**Supplied text**
= Beginning of Section =
As time passed, newly produced VS-500 mines became increasingly water-resistant, extending their life in the ground. Similarly, the striker fuzes the Islamic State has fielded show signs of being made resistant to moisture and rust.
The first-generation land mines, McInally said, were not well made. “They didn’t weather well,” he said. But by the time ISIL was defeated in Mosul, he said, it had improved the design and salted the battlefield and villages with weapons “that last a long, long time.”
ISIL has also engaged in organized scavenging, including collecting dud U.S.-made bombs dropped by coalition warplanes and repurposing their explosive power. One set of photos provided by a de-miner shows how the group set up an open-air chop shop to cut open unexploded U.S. aircraft bombs and remove the explosive inside.

These explosives tend to be more powerful and more reliable than homemade explosives. Barajas said ISIL put what it had scavenged to priority use — in suicide attacks.
“Every time I’d run an explosive test on the ordnance buried in the ground, if I found it connected to the pressure switches, it would come back as ‘homemade explosives,’” he said. But the explosives in suicide vests and belts, he added, were compounds, including RDX and TNT, extracted from conventional ordnance.
Not all of ISIL’s developments have been effective. When experimental designs failed, ISIL engineers made changes or moved on.
According to a U.S. government official who examined an analysis of the rocket-propelled grenade filled with blister agent, the weapons would probably not fly a predictable and accurate path. X-rays, he said, showed that they had been only partly filled, and were unbalanced.

Similarly, ISIL seemed to struggle with a series of mortars filled with caustic soda, or lye, a strongly alkaline compound that is sold in a heavy flake form and sometimes used as a drain cleaner.
= End of Section =
**Task list**
a) Do these statements agree with the account of Islamic State weapons? Answer yes or no for each, quoting the deciding words. (i) ISIL's first-generation land mines held up well in the weather. (ii) ISIL cut open unexploded U.S. aircraft bombs to get at their explosive. (iii) The explosives in ISIL's suicide vests and belts were homemade.
b) In the account of Islamic State weapons, what did X-rays show about the rocket-propelled grenades filled with blister agent?
c) Go on with the account of Islamic State weapons, picking up after its final sentence.

**Exercise data**
= Beginning of Section =
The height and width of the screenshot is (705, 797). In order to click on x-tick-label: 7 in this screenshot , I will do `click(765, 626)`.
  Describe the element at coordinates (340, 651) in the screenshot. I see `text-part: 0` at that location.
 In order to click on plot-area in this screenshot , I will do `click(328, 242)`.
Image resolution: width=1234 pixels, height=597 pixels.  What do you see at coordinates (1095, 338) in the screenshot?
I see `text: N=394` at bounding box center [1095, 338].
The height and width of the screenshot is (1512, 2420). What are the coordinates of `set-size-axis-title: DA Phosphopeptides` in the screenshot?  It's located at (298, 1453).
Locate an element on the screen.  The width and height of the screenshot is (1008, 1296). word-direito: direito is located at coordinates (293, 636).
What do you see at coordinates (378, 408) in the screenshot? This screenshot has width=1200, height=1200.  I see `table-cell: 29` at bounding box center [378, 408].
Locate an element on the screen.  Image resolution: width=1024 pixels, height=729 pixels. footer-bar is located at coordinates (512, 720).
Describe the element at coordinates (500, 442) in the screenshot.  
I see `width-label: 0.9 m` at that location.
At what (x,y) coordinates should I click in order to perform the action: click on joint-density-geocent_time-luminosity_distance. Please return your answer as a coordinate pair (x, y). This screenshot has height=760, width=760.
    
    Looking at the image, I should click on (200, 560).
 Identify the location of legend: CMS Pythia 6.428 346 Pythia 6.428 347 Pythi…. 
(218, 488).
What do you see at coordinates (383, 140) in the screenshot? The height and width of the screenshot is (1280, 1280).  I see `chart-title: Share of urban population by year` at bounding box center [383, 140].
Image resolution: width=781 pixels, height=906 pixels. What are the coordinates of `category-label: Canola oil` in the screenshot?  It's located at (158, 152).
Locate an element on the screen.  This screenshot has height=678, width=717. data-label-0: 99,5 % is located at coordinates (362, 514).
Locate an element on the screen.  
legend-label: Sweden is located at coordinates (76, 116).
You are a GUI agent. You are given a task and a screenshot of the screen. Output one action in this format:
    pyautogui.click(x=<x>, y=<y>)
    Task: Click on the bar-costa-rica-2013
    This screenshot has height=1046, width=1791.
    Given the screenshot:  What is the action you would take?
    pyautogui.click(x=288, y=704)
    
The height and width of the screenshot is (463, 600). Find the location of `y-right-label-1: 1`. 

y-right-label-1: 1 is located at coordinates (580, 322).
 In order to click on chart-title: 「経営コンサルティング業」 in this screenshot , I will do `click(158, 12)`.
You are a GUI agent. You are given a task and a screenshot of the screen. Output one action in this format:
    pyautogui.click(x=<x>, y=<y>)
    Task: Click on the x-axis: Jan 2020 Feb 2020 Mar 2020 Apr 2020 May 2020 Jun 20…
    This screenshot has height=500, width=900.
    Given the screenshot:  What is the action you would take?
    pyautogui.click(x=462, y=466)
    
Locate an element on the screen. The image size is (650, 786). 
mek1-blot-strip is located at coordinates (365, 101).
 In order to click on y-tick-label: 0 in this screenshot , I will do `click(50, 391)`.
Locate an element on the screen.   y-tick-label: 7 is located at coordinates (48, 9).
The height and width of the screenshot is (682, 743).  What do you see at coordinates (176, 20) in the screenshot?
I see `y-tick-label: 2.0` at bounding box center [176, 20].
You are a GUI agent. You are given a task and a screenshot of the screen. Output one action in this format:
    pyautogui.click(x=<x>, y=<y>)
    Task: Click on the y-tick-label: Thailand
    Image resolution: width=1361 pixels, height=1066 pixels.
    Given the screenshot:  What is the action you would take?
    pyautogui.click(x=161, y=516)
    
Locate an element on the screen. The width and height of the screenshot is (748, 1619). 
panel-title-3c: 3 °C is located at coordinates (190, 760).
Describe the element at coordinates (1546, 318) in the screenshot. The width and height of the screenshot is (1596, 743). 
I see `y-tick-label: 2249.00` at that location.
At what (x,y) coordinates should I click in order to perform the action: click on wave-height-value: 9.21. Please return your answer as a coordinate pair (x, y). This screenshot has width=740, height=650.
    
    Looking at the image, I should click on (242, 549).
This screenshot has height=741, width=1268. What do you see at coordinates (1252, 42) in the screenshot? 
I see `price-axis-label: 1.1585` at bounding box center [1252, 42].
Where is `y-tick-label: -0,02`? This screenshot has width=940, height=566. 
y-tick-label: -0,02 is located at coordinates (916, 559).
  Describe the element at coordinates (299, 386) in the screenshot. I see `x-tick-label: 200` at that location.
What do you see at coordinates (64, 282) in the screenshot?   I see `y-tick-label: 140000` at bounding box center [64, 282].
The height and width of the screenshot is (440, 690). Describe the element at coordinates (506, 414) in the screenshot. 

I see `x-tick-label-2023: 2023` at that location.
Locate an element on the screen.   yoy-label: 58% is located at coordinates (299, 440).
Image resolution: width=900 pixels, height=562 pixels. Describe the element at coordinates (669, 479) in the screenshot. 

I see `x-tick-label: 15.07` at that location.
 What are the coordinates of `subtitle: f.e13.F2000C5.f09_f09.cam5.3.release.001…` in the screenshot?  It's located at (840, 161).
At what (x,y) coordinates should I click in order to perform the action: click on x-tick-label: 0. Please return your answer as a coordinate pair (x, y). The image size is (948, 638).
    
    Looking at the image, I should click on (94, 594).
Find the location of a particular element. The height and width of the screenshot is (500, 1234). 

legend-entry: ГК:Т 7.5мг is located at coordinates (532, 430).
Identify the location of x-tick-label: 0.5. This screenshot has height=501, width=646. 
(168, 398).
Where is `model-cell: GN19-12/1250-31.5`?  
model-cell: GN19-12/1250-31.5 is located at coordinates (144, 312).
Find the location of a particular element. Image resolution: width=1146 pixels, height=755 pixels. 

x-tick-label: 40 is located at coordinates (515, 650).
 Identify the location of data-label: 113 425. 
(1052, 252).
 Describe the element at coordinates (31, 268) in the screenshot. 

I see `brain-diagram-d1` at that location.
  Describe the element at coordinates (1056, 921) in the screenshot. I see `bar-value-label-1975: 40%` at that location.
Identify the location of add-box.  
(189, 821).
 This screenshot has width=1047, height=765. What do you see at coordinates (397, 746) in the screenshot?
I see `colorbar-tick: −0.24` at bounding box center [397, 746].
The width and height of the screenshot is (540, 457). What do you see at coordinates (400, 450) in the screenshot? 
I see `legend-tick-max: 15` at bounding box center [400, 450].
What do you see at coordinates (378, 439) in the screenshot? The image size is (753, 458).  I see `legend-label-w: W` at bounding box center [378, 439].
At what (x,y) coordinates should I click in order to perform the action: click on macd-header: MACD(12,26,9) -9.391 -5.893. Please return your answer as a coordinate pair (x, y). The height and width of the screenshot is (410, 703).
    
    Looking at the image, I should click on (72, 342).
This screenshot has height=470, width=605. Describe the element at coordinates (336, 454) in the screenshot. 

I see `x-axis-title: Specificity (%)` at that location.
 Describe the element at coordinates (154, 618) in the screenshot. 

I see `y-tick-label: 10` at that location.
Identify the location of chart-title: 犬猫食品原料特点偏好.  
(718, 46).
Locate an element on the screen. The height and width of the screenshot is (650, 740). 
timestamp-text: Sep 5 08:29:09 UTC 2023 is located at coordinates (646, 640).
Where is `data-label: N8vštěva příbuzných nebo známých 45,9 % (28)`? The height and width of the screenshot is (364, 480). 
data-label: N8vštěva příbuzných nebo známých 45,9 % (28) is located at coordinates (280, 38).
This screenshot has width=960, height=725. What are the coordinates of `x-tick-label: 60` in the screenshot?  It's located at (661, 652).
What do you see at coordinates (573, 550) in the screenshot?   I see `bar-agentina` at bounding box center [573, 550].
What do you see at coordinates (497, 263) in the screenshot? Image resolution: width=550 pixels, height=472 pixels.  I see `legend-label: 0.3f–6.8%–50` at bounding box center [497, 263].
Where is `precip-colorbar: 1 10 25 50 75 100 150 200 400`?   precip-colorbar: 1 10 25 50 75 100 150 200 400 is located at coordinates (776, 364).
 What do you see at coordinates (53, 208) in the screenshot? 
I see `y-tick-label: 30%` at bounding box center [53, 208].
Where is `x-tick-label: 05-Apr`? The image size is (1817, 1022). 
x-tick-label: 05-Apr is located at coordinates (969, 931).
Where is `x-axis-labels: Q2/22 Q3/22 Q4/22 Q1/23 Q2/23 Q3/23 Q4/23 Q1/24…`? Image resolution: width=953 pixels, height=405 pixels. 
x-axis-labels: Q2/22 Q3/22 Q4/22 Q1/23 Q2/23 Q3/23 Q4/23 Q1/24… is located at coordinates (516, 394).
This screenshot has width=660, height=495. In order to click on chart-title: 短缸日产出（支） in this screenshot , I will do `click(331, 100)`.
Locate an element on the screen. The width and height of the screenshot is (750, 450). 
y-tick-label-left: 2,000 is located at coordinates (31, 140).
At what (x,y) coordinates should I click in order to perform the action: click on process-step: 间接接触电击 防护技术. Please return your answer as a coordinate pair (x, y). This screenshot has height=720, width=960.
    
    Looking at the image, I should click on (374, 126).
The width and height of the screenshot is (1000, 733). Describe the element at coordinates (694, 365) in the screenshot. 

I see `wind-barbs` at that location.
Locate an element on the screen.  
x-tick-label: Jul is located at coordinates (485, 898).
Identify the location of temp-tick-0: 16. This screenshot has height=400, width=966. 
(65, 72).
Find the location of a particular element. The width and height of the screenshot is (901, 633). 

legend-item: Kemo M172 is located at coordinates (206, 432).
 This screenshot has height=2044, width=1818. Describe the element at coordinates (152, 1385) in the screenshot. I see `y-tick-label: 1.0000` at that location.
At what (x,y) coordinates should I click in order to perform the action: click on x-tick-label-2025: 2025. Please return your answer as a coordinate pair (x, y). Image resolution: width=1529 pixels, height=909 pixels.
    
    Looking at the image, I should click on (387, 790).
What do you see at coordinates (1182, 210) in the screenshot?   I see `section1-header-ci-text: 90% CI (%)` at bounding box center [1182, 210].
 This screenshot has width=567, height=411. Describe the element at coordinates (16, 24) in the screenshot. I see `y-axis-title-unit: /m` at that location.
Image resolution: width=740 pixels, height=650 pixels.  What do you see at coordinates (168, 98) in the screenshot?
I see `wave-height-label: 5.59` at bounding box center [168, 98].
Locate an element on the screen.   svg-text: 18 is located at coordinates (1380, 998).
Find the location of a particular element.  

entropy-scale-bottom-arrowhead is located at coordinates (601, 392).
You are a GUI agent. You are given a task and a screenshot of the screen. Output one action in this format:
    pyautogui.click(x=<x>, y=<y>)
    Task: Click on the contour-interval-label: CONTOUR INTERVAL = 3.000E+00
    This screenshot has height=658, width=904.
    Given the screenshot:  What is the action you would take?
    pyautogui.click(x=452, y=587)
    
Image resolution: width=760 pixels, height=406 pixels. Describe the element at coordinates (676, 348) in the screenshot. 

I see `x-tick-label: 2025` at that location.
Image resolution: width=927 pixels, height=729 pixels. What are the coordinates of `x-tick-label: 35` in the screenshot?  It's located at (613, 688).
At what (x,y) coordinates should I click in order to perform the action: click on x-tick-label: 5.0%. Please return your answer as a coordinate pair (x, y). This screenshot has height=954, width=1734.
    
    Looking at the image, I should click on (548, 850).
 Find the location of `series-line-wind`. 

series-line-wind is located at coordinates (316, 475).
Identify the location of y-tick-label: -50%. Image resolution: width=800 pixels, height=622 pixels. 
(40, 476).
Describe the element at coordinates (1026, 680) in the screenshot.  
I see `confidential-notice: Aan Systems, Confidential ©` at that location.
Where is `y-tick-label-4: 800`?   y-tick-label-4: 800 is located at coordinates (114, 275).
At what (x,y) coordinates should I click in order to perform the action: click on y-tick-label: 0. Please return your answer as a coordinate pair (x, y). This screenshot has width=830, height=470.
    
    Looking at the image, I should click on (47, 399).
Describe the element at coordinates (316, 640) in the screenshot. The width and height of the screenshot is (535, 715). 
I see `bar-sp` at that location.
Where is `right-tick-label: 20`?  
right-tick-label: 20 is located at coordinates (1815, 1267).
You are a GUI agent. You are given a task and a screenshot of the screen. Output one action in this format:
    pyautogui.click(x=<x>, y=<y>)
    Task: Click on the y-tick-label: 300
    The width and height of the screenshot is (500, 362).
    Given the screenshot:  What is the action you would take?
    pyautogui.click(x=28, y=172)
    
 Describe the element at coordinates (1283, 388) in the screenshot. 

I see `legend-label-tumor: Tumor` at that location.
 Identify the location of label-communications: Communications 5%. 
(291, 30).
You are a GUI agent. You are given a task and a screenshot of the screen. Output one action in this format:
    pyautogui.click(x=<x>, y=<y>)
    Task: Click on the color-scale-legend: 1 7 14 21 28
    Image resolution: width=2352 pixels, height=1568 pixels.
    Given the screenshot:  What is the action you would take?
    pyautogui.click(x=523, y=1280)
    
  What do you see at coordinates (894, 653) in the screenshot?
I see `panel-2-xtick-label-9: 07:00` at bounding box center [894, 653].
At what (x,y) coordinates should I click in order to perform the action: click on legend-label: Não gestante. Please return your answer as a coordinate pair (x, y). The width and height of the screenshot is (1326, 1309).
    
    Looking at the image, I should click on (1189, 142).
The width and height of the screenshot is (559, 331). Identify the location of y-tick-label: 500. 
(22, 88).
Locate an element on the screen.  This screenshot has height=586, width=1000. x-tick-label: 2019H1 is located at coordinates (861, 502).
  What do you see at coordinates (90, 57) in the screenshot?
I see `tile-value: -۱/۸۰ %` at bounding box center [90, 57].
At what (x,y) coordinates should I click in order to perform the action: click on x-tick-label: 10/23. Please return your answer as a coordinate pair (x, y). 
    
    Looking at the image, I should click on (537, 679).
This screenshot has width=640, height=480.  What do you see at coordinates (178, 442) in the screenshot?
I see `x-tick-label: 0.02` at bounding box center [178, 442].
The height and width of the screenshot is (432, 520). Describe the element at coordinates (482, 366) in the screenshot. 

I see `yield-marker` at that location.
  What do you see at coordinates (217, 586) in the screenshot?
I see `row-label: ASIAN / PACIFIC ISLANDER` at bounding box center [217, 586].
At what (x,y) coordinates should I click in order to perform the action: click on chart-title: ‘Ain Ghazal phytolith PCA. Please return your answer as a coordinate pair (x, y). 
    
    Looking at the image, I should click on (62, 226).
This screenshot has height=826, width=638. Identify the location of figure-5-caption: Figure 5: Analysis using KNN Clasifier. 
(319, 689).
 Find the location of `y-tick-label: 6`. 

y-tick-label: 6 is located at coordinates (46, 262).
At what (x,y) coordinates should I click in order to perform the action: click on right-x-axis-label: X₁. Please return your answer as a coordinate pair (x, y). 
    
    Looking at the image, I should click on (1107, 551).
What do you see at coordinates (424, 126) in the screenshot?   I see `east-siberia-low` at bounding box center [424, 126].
= End of Section =
**Answers below**
a) (i) No: "They didn’t weather well," (ii) Yes: "cut open unexploded U.S. aircraft bombs and remove the explosive inside" (iii) No: "were compounds, including RDX and TNT, extracted from conventional ordnance"

b) They had been only partly filled and were unbalanced.

c)
Dozens of locally produced mortar projectiles filled with caustic soda were found by de-miners in Manbij, Syria, in late 2016. Barajas analyzed the discovery.
“Caustic soda is extremely hazardous. It’ll burn your skin,” he said. “If you inhale it, it’ll cause death.” But the material is also corrosive, so much so that it damaged the interior of the shells ISIL had used to hold it.
He said ISIL tried loading 120-millimeter mortar rounds with caustic soda, but the munitions rusted to the point of exuding salts. They could not be safely fired. “I think once they got this bad reaction, they moved away from this,” Barajas said.
Put to Brutal Use
Many of the Islamic State’s bombs have been used against the military and police forces fighting it. Aso Mohammed, a Kurdish de-miner with the Swiss Foundation for Mine Action, said that by his estimates, improvised explosive devices have been responsible for 60 percent of casualties of Kurdish peshmerga soldiers in Iraq’s north.
But other uses were consistent with ISIL’s well-documented disregard for international law and humanitarian concerns evident in their abductions, public executions, production of snuff films and bombings of public spaces.
In a prepared statement, the U.S. military in Baghdad noted that coalition forces have recovered and destroyed booby-trapped teddy bears. De-miners and their supervisors in Iraq frequently trade reports and details of other ISIL-made booby traps, among them dolls, stuffed animals and plastic trucks, as well as teapots, fire extinguishers, flashlights and copies of the Quran.
Two de-miners, Steve Kosier and Mohammed, of the Swiss demining organization, said the Islamic State’s locally made weapons had evolved in a predictably sinister fashion. Improvised devices that once were connected to a single plate that would cause the bomb to explode were later in the campaign connected to several plates — an adaptation intended to slow de-miners as they cleared buildings, roads and terrain.
Kosier said he had disabled one makeshift bomb that “had four pressure plates surrounding the container with a 9-volt battery for each plate.” Each plate was connected by a separate electrical circuit to a container of homemade high explosives, which in turn had an “anti-lift device” beneath it — essentially a booby trap added to an already complex booby trap.
The ambition behind such a trap, de-miners said, is to kill people trying to make ISIL’s former turf safe.